_DESCRIPTION OF THE TASK_
Please rewrite the entries below, replacing "click coordinates" with "tap coordinates" and keeping everything else unchanged. Omit the pictures from your answer.

_DATA PROVIDED_
* Start *

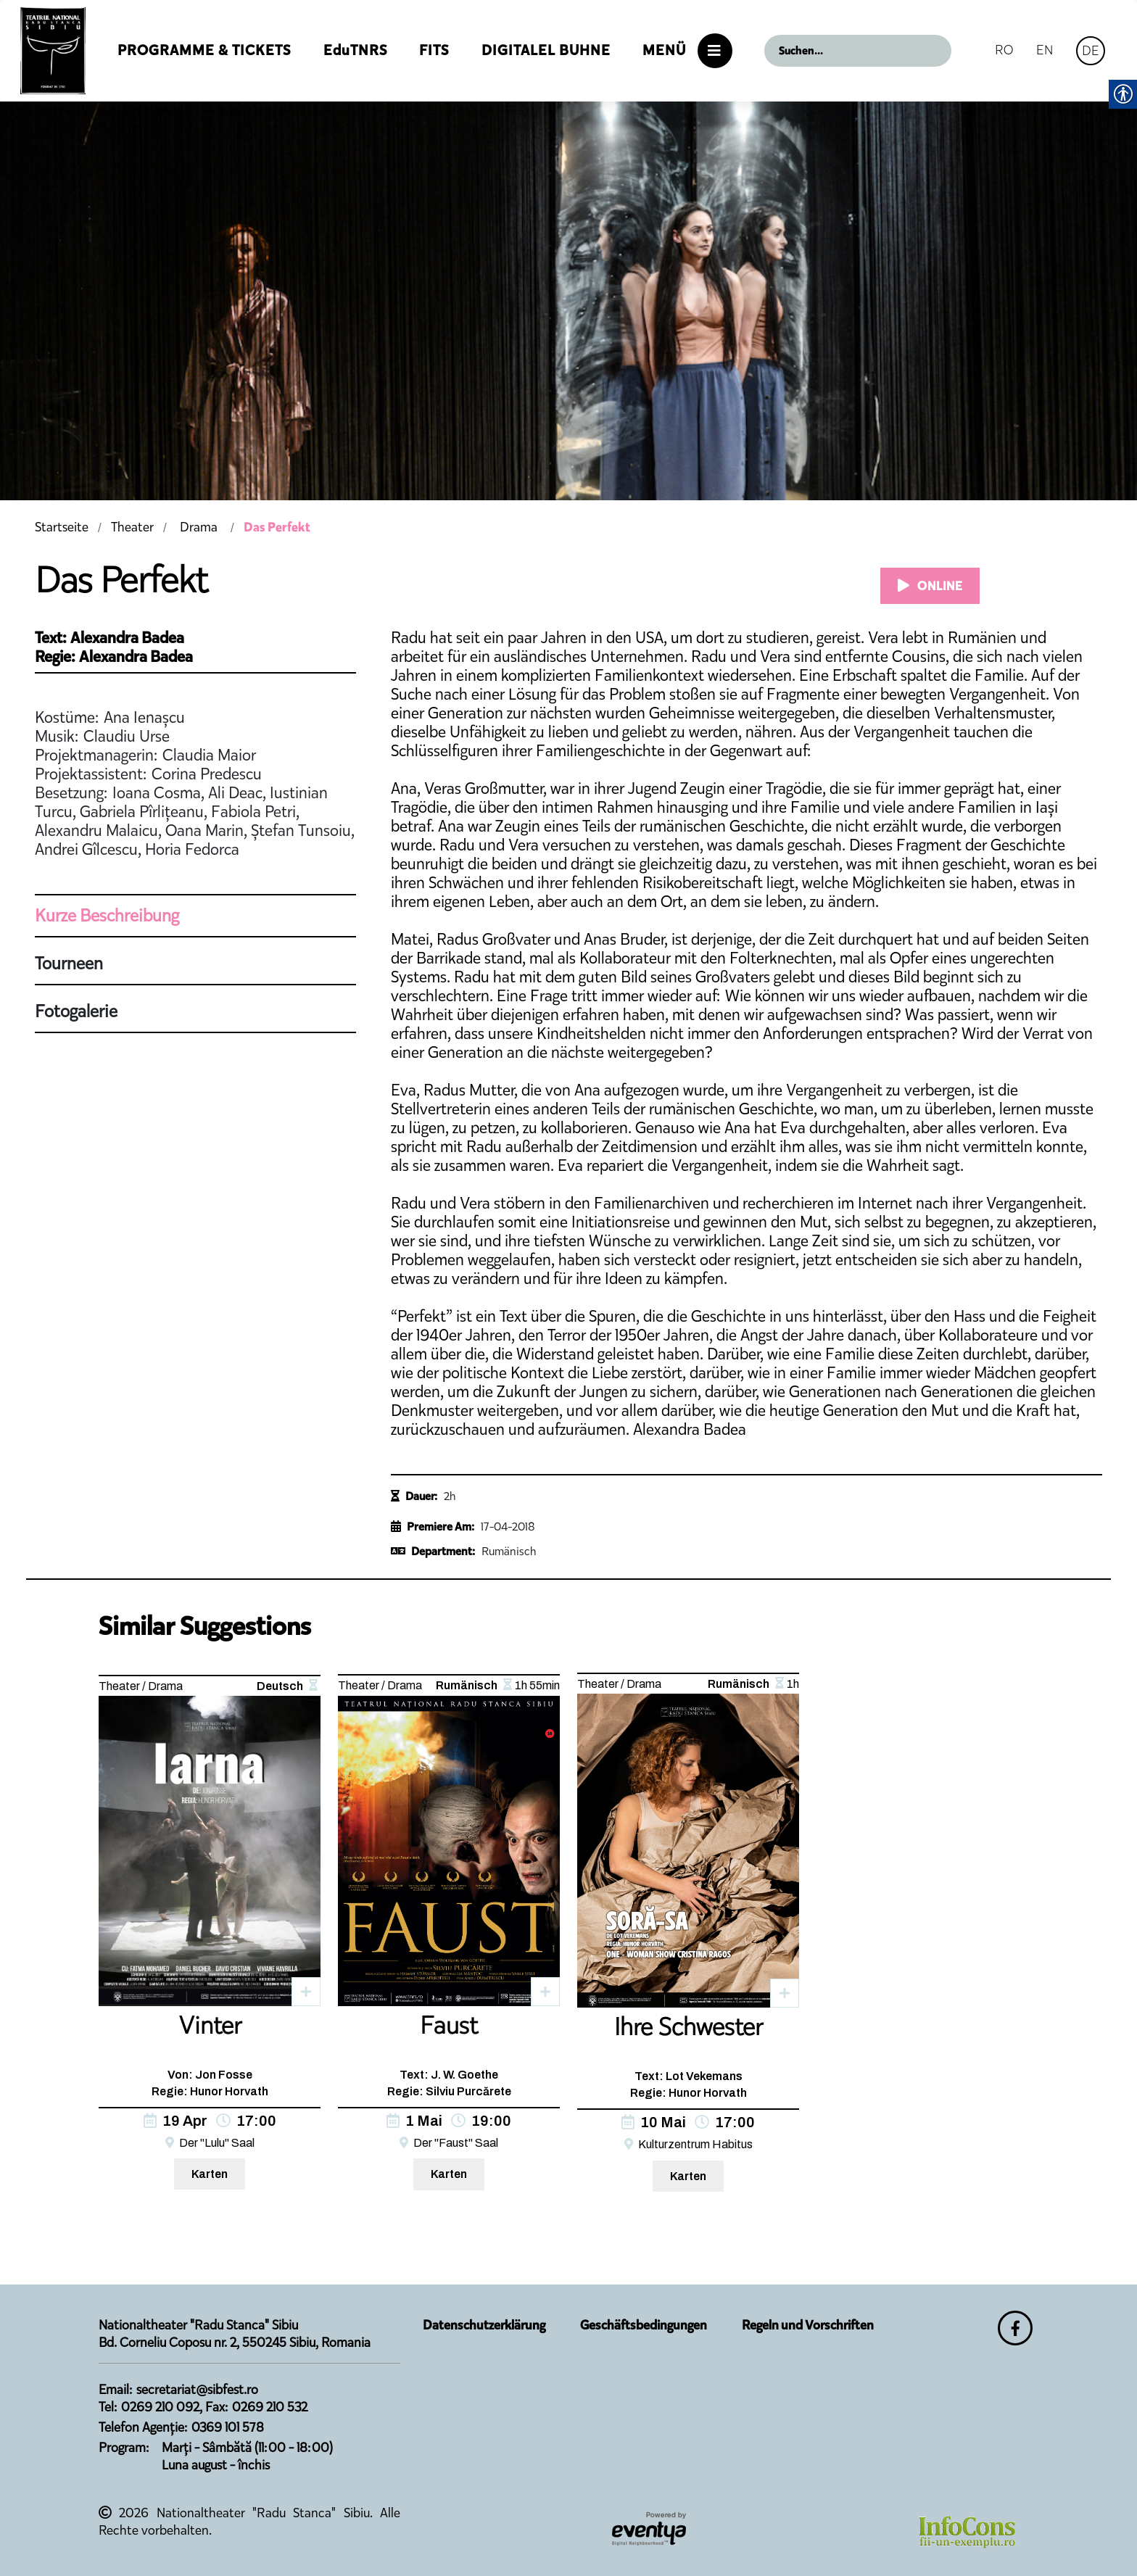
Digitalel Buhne (546, 50)
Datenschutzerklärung (484, 2325)
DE (1090, 50)
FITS (434, 50)
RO (1004, 49)
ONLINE (930, 585)
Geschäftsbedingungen (643, 2325)
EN (1044, 49)
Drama (199, 527)
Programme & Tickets (204, 50)
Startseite (61, 527)
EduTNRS (355, 50)
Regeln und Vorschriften (808, 2325)
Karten (209, 2174)
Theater (132, 527)
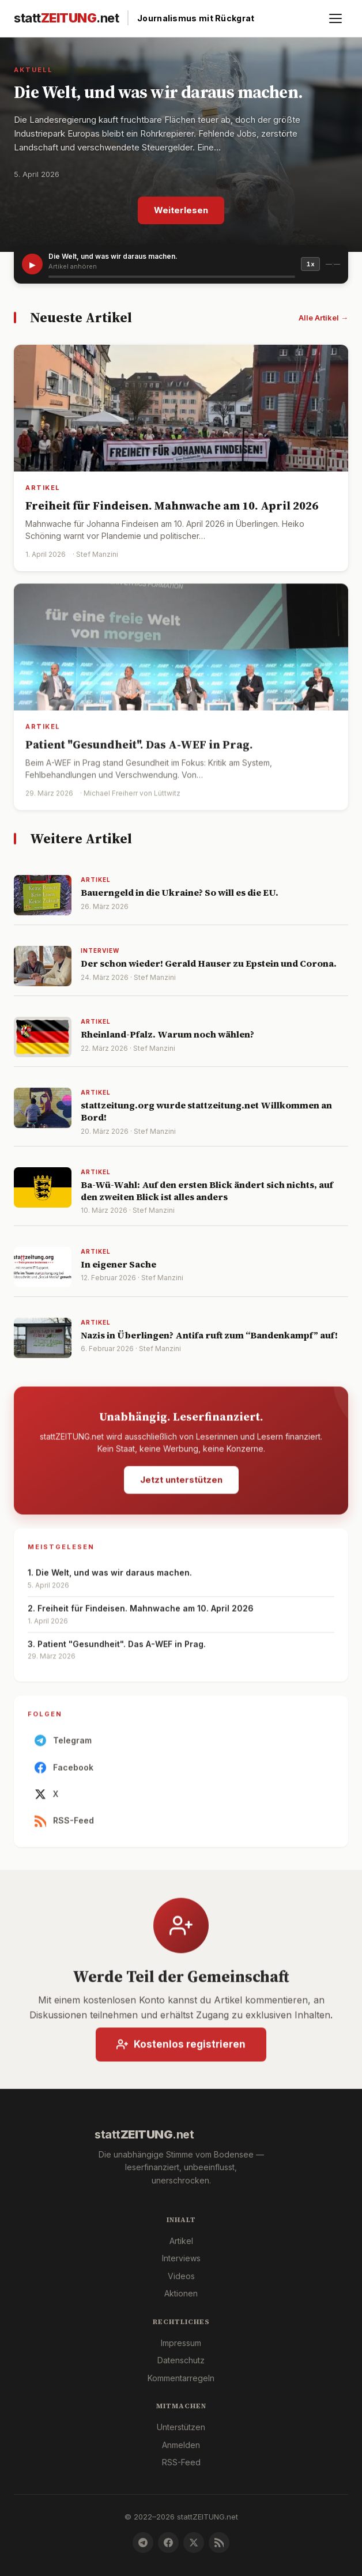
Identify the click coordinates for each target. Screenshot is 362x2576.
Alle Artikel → (323, 317)
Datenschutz (181, 2360)
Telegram (63, 1746)
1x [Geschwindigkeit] (310, 264)
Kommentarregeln (181, 2378)
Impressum (181, 2343)
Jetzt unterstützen (181, 1484)
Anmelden (181, 2445)
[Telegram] (143, 2542)
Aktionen (181, 2293)
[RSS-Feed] (219, 2542)
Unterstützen (181, 2427)
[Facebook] (168, 2542)
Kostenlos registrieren (181, 2049)
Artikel (181, 2241)
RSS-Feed (64, 1826)
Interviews (181, 2258)
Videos (181, 2276)
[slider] (171, 277)
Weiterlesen (181, 210)
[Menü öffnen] (335, 18)
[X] (193, 2542)
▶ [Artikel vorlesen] (32, 264)
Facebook (64, 1772)
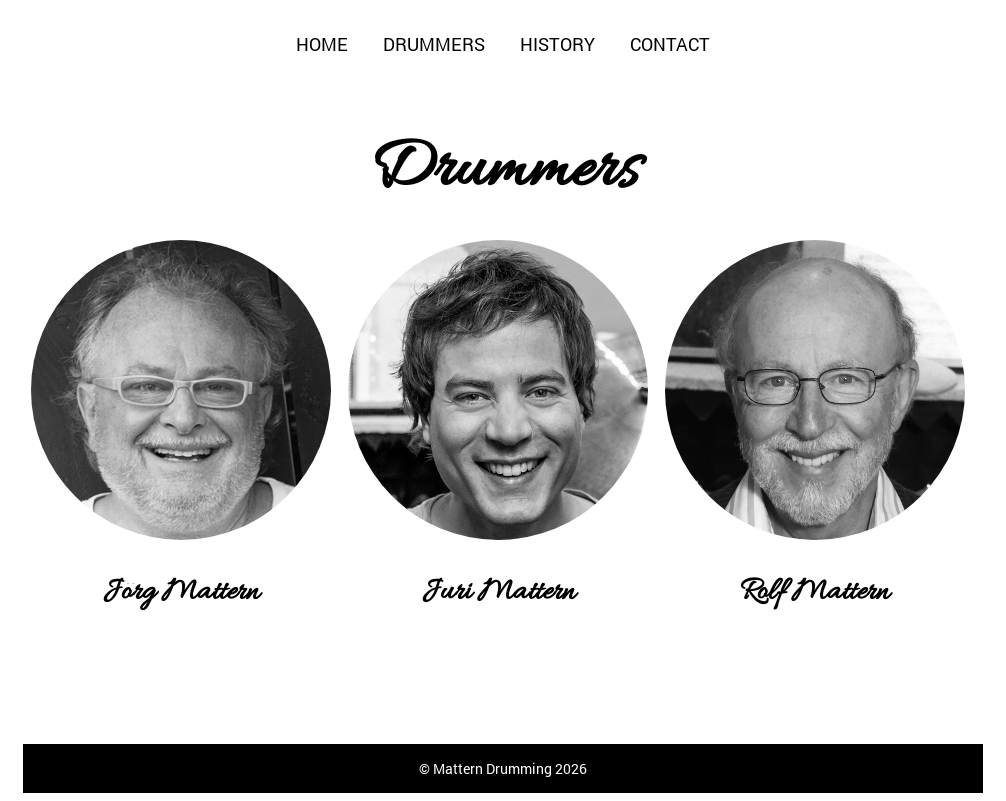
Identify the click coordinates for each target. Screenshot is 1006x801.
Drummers (434, 44)
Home (322, 44)
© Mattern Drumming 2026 (503, 768)
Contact (670, 44)
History (557, 44)
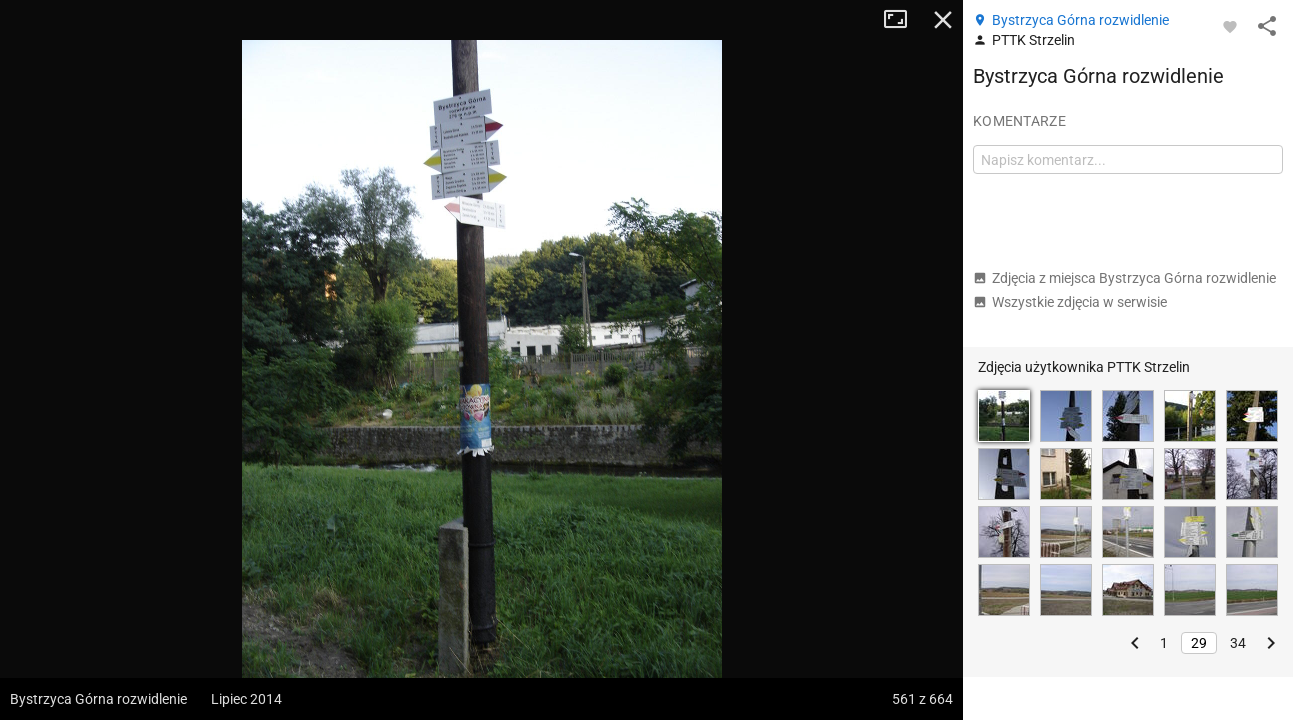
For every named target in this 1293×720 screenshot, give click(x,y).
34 (1238, 643)
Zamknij (943, 20)
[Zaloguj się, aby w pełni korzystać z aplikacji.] (1230, 26)
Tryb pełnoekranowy (903, 20)
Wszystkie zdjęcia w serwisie (1070, 302)
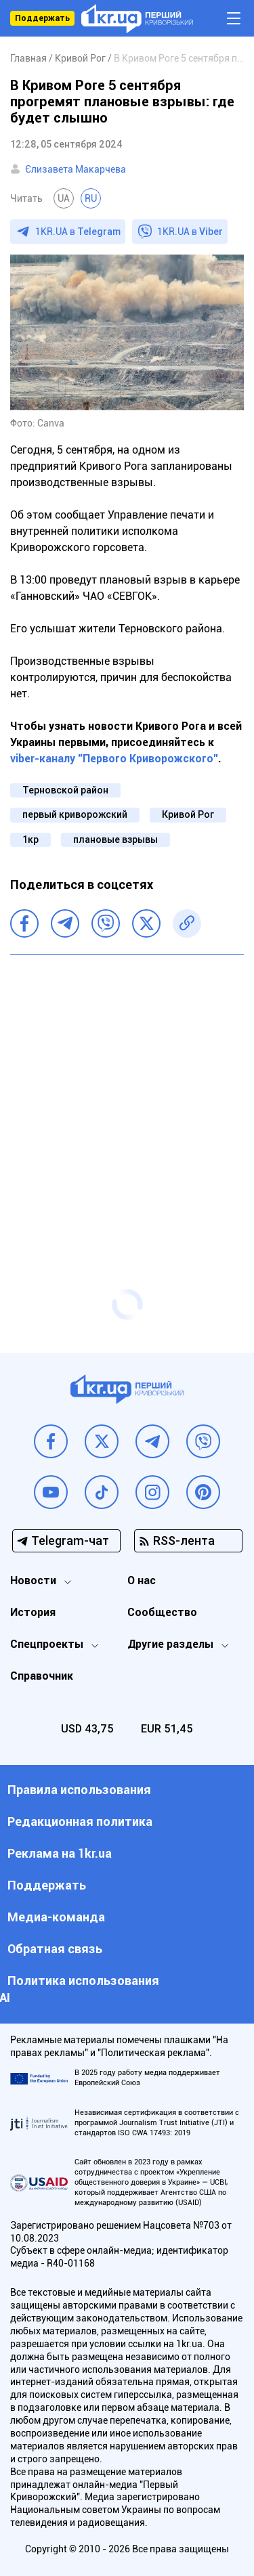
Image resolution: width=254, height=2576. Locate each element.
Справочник (41, 1675)
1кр (30, 839)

* End *

_FINISHED TASK_
Digitalel Buhne (546, 50)
Datenschutzerklärung (484, 2325)
DE (1090, 50)
FITS (434, 50)
RO (1004, 49)
ONLINE (930, 585)
Geschäftsbedingungen (643, 2325)
EN (1044, 49)
Drama (199, 527)
Programme & Tickets (204, 50)
Startseite (61, 527)
EduTNRS (355, 50)
Regeln und Vorschriften (808, 2325)
Karten (209, 2174)
Theater (132, 527)
Identify the tap coordinates for each target. Screenshot is 362x2576.
Alle Artikel → (323, 317)
Datenschutz (181, 2360)
Telegram (63, 1746)
1x [Geschwindigkeit] (310, 264)
Kommentarregeln (181, 2378)
Impressum (181, 2343)
Jetzt unterstützen (181, 1484)
Anmelden (181, 2445)
[Telegram] (143, 2542)
Aktionen (181, 2293)
[RSS-Feed] (219, 2542)
Unterstützen (181, 2427)
[Facebook] (168, 2542)
Kostenlos registrieren (181, 2049)
Artikel (181, 2241)
RSS-Feed (64, 1826)
Interviews (181, 2258)
Videos (181, 2276)
[slider] (171, 277)
Weiterlesen (181, 210)
[Menü öffnen] (335, 18)
[X] (193, 2542)
▶ [Artikel vorlesen] (32, 264)
Facebook (64, 1772)
Identify the tap coordinates for each target. Screenshot is 1006x801.
Drummers (434, 44)
Home (322, 44)
© Mattern Drumming 2026 (503, 768)
Contact (670, 44)
History (557, 44)
For every named target in this 1293×720 screenshot, give click(x,y).
34 (1238, 643)
Zamknij (943, 20)
[Zaloguj się, aby w pełni korzystać z aplikacji.] (1230, 26)
Tryb pełnoekranowy (903, 20)
Wszystkie zdjęcia w serwisie (1070, 302)
Image resolution: width=254, height=2576. Locate each element.
Справочник (41, 1675)
1кр (30, 839)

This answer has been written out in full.